学校薬剤師の具体的な仕事内容と年間スケジュール
学校薬剤師の業務は多岐にわたり、年間を通じて計画的に実施されます。具体的な仕事内容と一般的な年間スケジュールを見ていきましょう。
主な業務内容
環境衛生検査
- 飲料水の水質検査:残留塩素濃度や一般細菌などの検査
- 教室の環境検査:照度、騒音、二酸化炭素濃度、温度・湿度など
- プールの水質検査:遊離残留塩素、水素イオン濃度(pH)など
- 給食室の衛生検査:器具の細菌検査など
指導・助言活動
- 検査結果に基づく改善策の提案
- 保健だよりなどへの記事提供
- 薬物乱用防止教室の企画・実施
委員会活動
- 学校保健委員会への出席
- 地域の学校薬剤師会の活動
年間スケジュールの例
時期 | 主な業務 |
---|---|
4~5月 | 年間計画の作成、学校環境衛生検査計画立案 |
6月 | プールの水質検査、照度検査 |
7月 | 飲料水検査、保健だより記事作成 |
9月 | 教室の環境検査(騒音・CO2・温度・湿度) |
10~11月 | 薬物乱用防止教室の実施 |
12~1月 | 暖房機器に関する検査、給食室の衛生検査 |
2~3月 | 年間報告書の作成、次年度の計画準備 |
実際の業務スケジュールは学校によって異なりますが、多くの学校薬剤師は本業(調剤薬局勤務など)と並行して月に1~2回程度学校を訪問し、必要な業務を行っています。
学校薬剤師になるために必要な資格と試験
学校薬剤師になるためには、まず薬剤師であることは大前提です。

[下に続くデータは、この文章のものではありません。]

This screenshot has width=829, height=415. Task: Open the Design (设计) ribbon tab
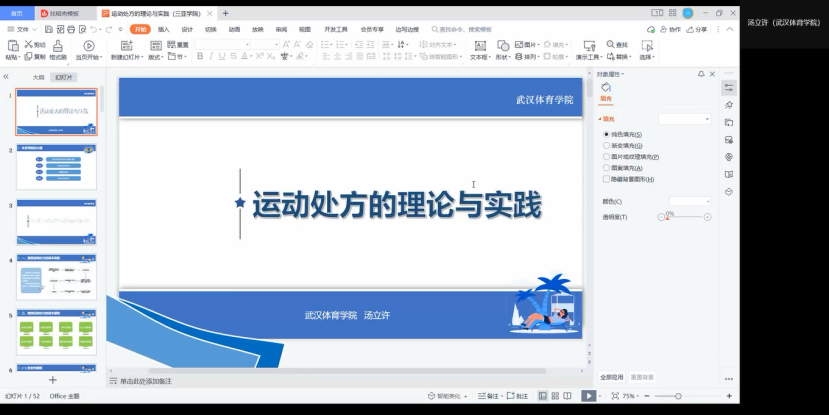pos(187,30)
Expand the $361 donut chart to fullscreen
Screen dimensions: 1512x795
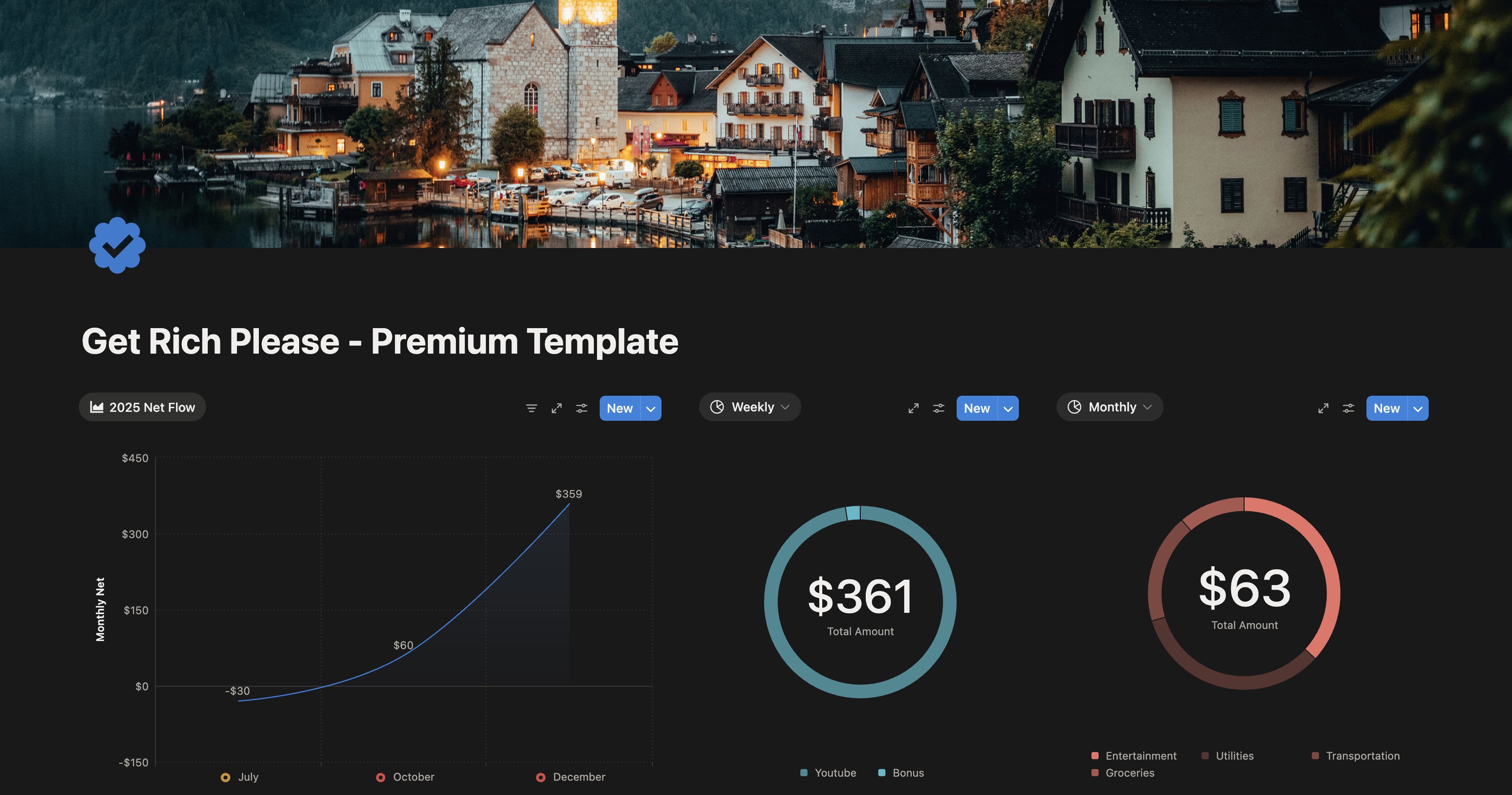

その上で学校薬剤師として活動するための手続きや知識を身につける必要があります。
必須の資格要件
- 薬剤師免許:大学の薬学部(6年制)を卒業し、薬剤師国家試験に合格して取得
- 学校薬剤師の任命・委嘱:各地域の教育委員会または学校長から委嘱を受ける
学校薬剤師になるまでの流れ
- 薬剤師免許の取得
- 地域の薬剤師会への入会(多くの地域で学校薬剤師の推薦母体となっている)
- 学校薬剤師会への入会(研修などに参加)
- 教育委員会または学校長からの委嘱
役立つ追加資格・知識
学校薬剤師として活動する上で、以下のような追加知識があると役立ちます:
- 毒物劇物取扱責任者:学校で使用される薬品管理に関連
- 水質検査に関する知識:プールや飲料水の検査に必要
- 公衆衛生や環境衛生に関する知識:学校環境衛生基準についての理解
研修と講習
学校薬剤師として活動を始めた後も、定期的な研修や講習に参加することが推奨されています。日本薬剤師会や各地域の学校薬剤師会では、以下のような研修を実施しています:
- 新任学校薬剤師研修会
- 環境衛生検査技術研修会
- 学校保健関連の法改正に関する講習会
新人薬剤師の方は、まずは地域の薬剤師会に問い合わせて、学校薬剤師になるための具体的な手続きを確認することをおすすめします。
学校薬剤師の勤務形態と年収の実態
学校薬剤師の大きな特徴は、その勤務形態にあります。多くの場合、本業と兼任して学校薬剤師の職務を行うケースです。専任はかなり稀なケースなので省略です。
一般的な勤務形態
兼任型(最も一般的)
- 調剤薬局や病院薬剤師などの本業を持ちながら、学校薬剤師として活動
- 月に1~2回程度、担当校を訪問
- 年間数回の検査業務と報告書作成が主な業
学校薬剤師の報酬相場
学校薬剤師の報酬は地域や自治体によって大きく異なります。一般的な相場は以下の通りです:
兼任の場合:年間約3万円~10万円/校
- 公立学校:多くの自治体で年間5万円前後
- 私立学校:公立学校よりやや高めの場合が多い
1件5万円だと少ないと思うかもしれませんが、実は、学校薬剤師って掛け持ちできるのです。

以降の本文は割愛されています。